Być może uznacie, że bujam z głową w obłokach. Że marzy mi się niemożliwe. Być może. Być może na jakimś etapie spełniania tych marzeń poniosę porażkę. Ale nie będę się jej wstydzić. Bo kiedy się próbuje, nie ma wstydu w porażce… Będę się wstydzić, kiedy nie będę próbować.
Jeśli więc moja idea i to miejsce są bliskie waszemu spojrzeniu na świat, albo po prostu uważacie, że możecie sobie na to pozwolić, bardzo was proszę o wysłanie na mnie SMS O TREŚCI A11242 na numer 7124.
Można wysłać tylko jeden sms z jednego numeru. Możecie więc wspomóc mnie wysyłając sms z telefonu żony, męża, przyjaciółki, kolegi, brata, siostry, córki, służbowego (jeśli nie jest zablokowany :)) W chwili obecnej na 130 zgłoszonych blogów, jestem na 34 miejscu. Pomożecie mi wejść do pierwszej dziesiątki? Będę wam dziękować przez następny rok albo przyjadę i ugotuję wam obiad? Deal? :)
Z całego serca kibicuję również Jak Ona To Robi, Mamalife, Fashionable, Mamalla, Refreszing, Szalonooka czy Skutecznie.tv oraz wszystkim innym, którzy startują. Powodzenia!
Wysłane! ;) pozdrawiam
dziękuję :)
a. jesli myslec o tych konkursach, jako o ocenie swojej pracy – to nie warto, bo wynik konkursu wcale nie jest rownomierny z wartoscia twojego blogu, wiec wygrasz – super, nie – nie martw sie, sprobuj nastepnym razem. b. bardzo dobrze miec szczytny cel dla nagrody – swiadczy o dystansie i – dobrym sercu – a to ludzie doceniaja i ile radosci daje spelnianie marzen innych- bardziej potrzebujacych :)! c. i najwazniejsze…WSZYSTKO SIE MOZE ZDARZYC! jak to bylo w piosence Bon Jovi – Keep the faith!

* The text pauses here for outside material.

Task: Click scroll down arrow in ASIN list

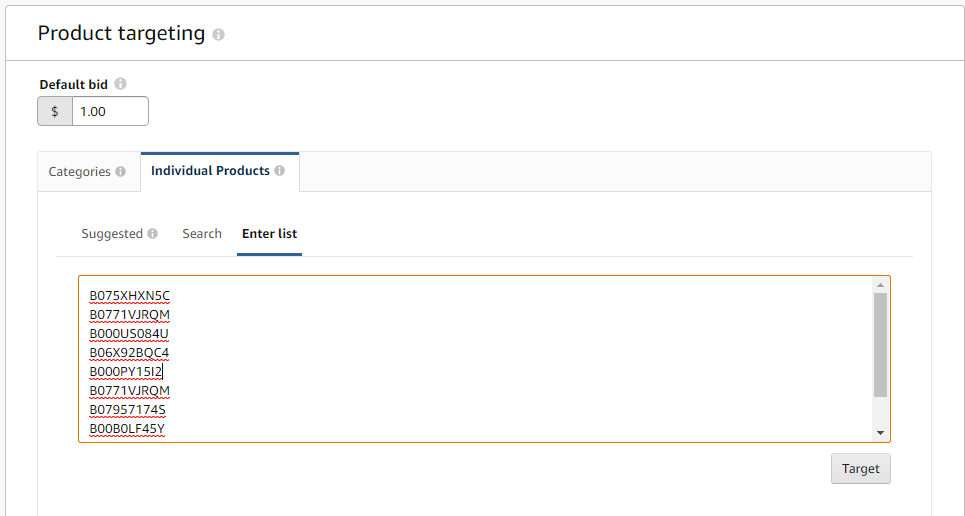Action: click(x=880, y=433)
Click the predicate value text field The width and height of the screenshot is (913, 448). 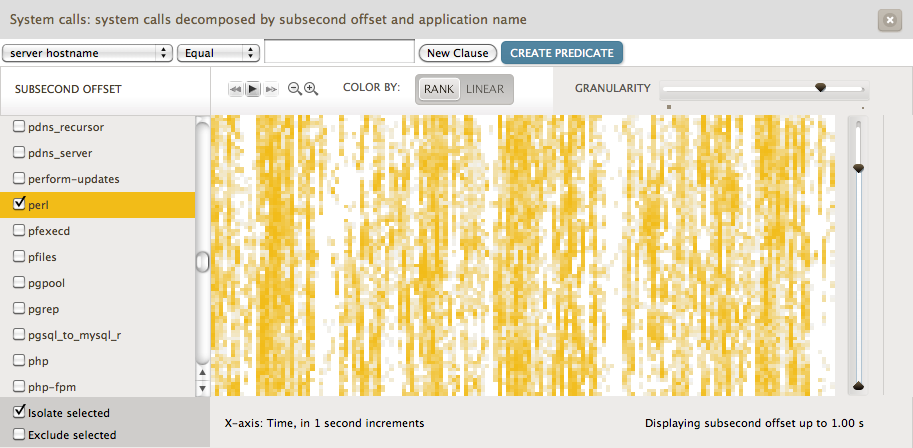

Masz rację, mam świadomość, że nie do końca jest to ocena mojej pracy. Ale jakoś tak i tak byłby miło :) Dziękuję :)
“Ugotuje Wam obiad” – och to byłoby cudowne ?choc od nie dawna Cię śledze to szczerze kibicuje!świetny blog❤ do tej pory nie wysylalam SMS-ów ale Ty mnie do tego skłoniłas.Powodzenia ?
podaj adres, ugotuje wam obiad :)
? Białystok, wiem że tam bywasz ?
aaa, to następnym razem wpadnę i ugotuję wam obiad haha :)
Ale fajny wpis. Fajnie, że nie boisz się pisać, że na blogu można zarobić i że lubisz wygrywać, przy czym piszesz to w taki delikatny sposób. Masz mój głos
Dziękuję :)
Wysłałam! I trzymam kciuki za sukces.